Supplied passage:
----
But we will never hear the story of the young boy clinging onto Badjao Girl, or of Carrot Man’s other siblings. And soon, even these trending stars’ own stories will be buried under other internet spectacles. In a nation that’s easily enamored by a former dictator’s “attractive” son  (emphasis on the quote marks) or the President’s celebrity sister, narratives about people tucked in the social margins are barely heard. And when they are, the spins are about their charming smiles and good posture—not about their people’s plight.

Original photo by Edwina T. Bandong | Source

For a brief moment, we are made to believe that poor but attractive kids are given a chance to education because, well, they’re attractive. The online discourse in Facebook comment sections will not talk about how education is every Filipino’s basic right and not just a gift exclusive to the ones with morena beauty or F4 looks. Any attempt to steer the conversation and ask the piercing questions (Why is she not in school? What brought a Badjao from Zamboanga to Quezon?) are taken over by words of heartfelt but fleeting sympathy.
----
Tasks:
A - Duplicate the stretch from "For a brief" through "but fleeting sympathy." in the passage on Badjao Girl and Carrot Man.
B - Please format the stretch of the entries from the line containing "Image resolution: width=997" through the end of the entries as a numbered list, with blank lines left out and no pictures included.
The passage and the entries are unrelated to each other.

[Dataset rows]
----
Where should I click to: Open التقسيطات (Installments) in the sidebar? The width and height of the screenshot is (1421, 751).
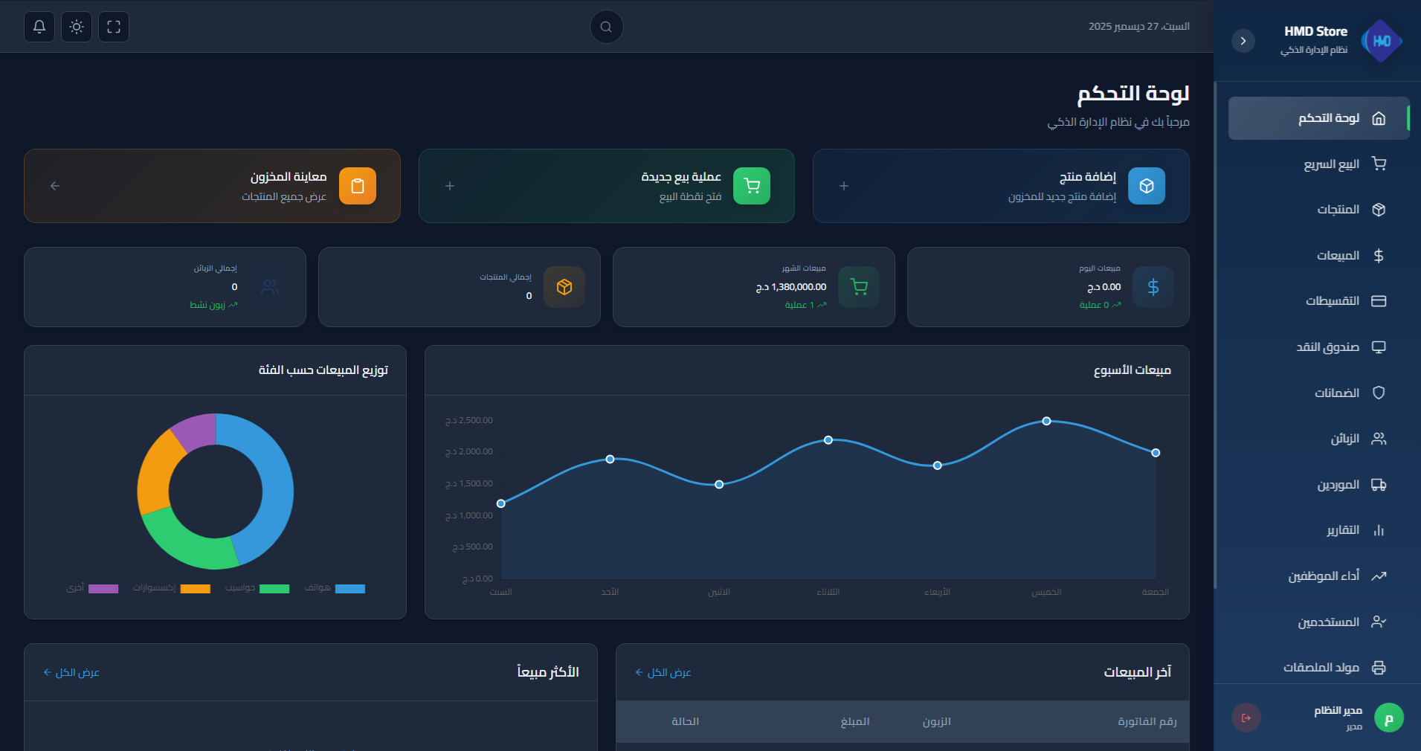point(1332,301)
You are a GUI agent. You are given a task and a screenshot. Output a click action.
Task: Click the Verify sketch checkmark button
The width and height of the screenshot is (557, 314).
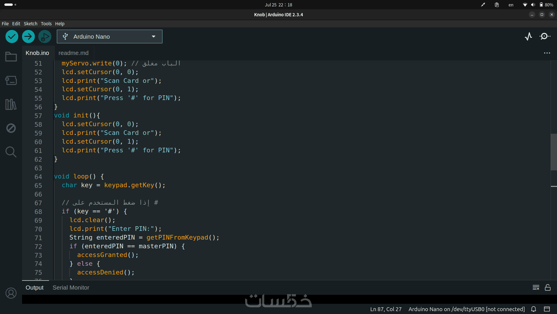pos(12,37)
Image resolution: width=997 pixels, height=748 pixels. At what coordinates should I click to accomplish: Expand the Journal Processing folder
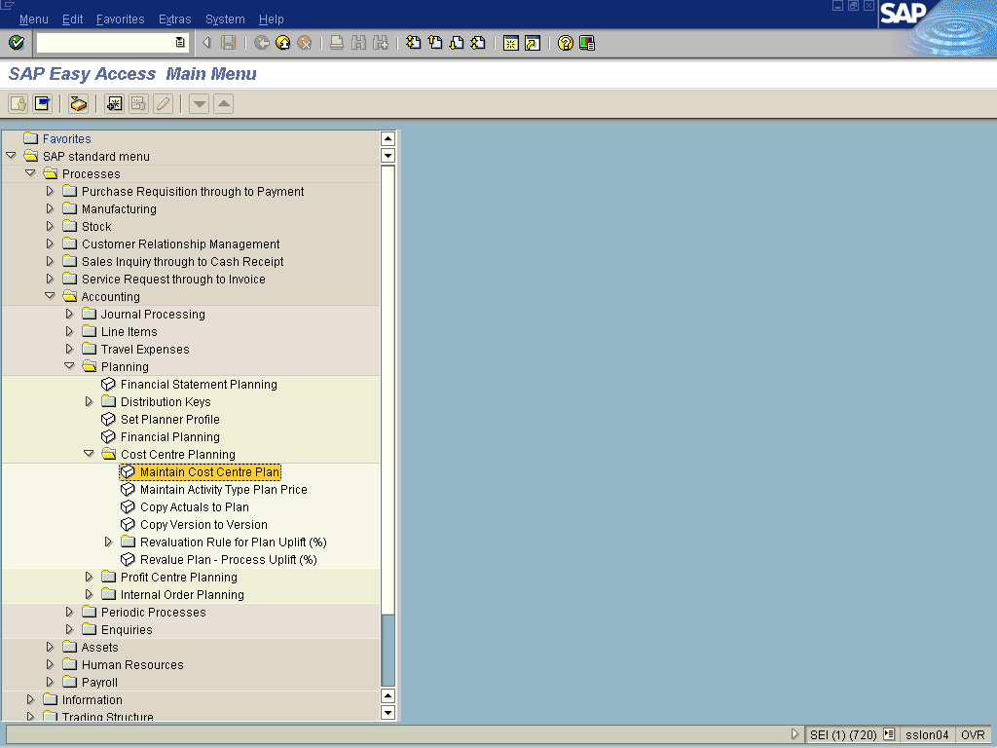(69, 314)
----
Expected outputs:
A -
For a brief moment, we are made to believe that poor but attractive kids are given a chance to education because, well, they’re attractive. The online discourse in Facebook comment sections will not talk about how education is every Filipino’s basic right and not just a gift exclusive to the ones with morena beauty or F4 looks. Any attempt to steer the conversation and ask the piercing questions (Why is she not in school? What brought a Badjao from Zamboanga to Quezon?) are taken over by words of heartfelt but fleeting sympathy.

B -
1. Image resolution: width=997 pixels, height=748 pixels. At what coordinates should I click to accomplish: Expand the Journal Processing folder
2. (69, 314)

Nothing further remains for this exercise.